**Verilen metin:**
....

Başımıza yine bir felaket geldi. Yaralıyız. İçimiz kanıyor. Herkes seferber oldu. Dünya’nın hiçbir yerinde görülmeyecek bir yardım seli afet bölgesine akıyor.
Bu arada sosyal medyada da binbir çeşit paylaşım ile insanlar bu derdin nedeninin muhasebesini yapıyor.
Bir gazetecimiz, Japon bir Türkolog ile canlı bağlantı yapmış. Onu izledim.
Özetle diyalog şöyle:
-Efendim bizimle sizin aranızda ne fark var ki çözemiyoruz?
-Biz ellerimizi kavuşturarak dua ediyoruz. Siz ellerinizi göğe açıyorsunuz. Ancak biz her şeyi yüzde yüz yapınca dua ediyoruz. Siz ise başınıza geldikten sonra.
Japonya’da her bireyin başucunda bir düdük vardır. Binanın yıkılmayacağını bildiğimiz halde o düdük orada durur. Ve o düdük bir naylonun içindedir.
-Neden?
-Deprem sırasında toz girerse düdük ötmez de ondan.
İşte bu kadar ince bir ayrıntı ile mükemmelliğe gelmiş Japonlar.
Çok söze gerek yok. Bu diyalog bile yeter.
Ben 3 yıl önce bir yazı kaleme almıştım. Şimdi o yazıya geçelim. Sonra da bir dipnot ile bitireyim.

....

**Verilen malzeme:**
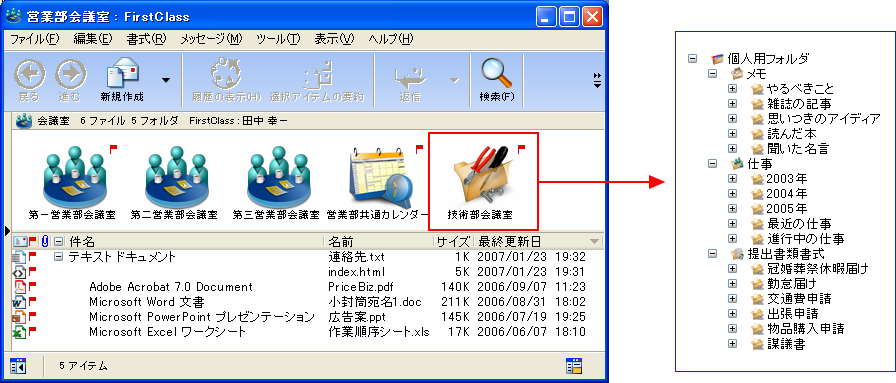Toggle the pane icon at status bar left
The image size is (896, 383).
18,365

....

**Görev A:** Felaketle ilgili metne göre Japonya'da başucundaki düdük neden naylonun içinde tutuluyor?
**Görev B:** Felaketle ilgili metni son cümlesinden sonra devam ettirin.

**Beklenen cevap A:** Deprem sırasında içine toz girerse düdük ötmez diye.

**Beklenen cevap B:**
ALLI PULLU BİR MEKTUP
Antik şehirlerin birçoğu deprem sonrası çıkan salgın hastalıklar yüzünden terk edilmiştir. Bunu neredeyse bilmeyen yoktur. O zamanki taştan tuğlalar, büyük mermer sütunlar, kemerler cılkını çıkarmıştır insanların. Depremden sonraki ilk gün yayılan koku bile artık yaşanmaz bir yer haline getirmiştir orayı. Sağ kalan insanlar ardına bile bakmadan kaçıp gitmişlerdir.
Gelelim günümüze...
Marmara Depremi, allı pullu bir mektup gibi postaya verilmiş bekliyor. Ha bugün gelecek ha yarın gelecek diye elimiz böğrümüzde bekliyoruz.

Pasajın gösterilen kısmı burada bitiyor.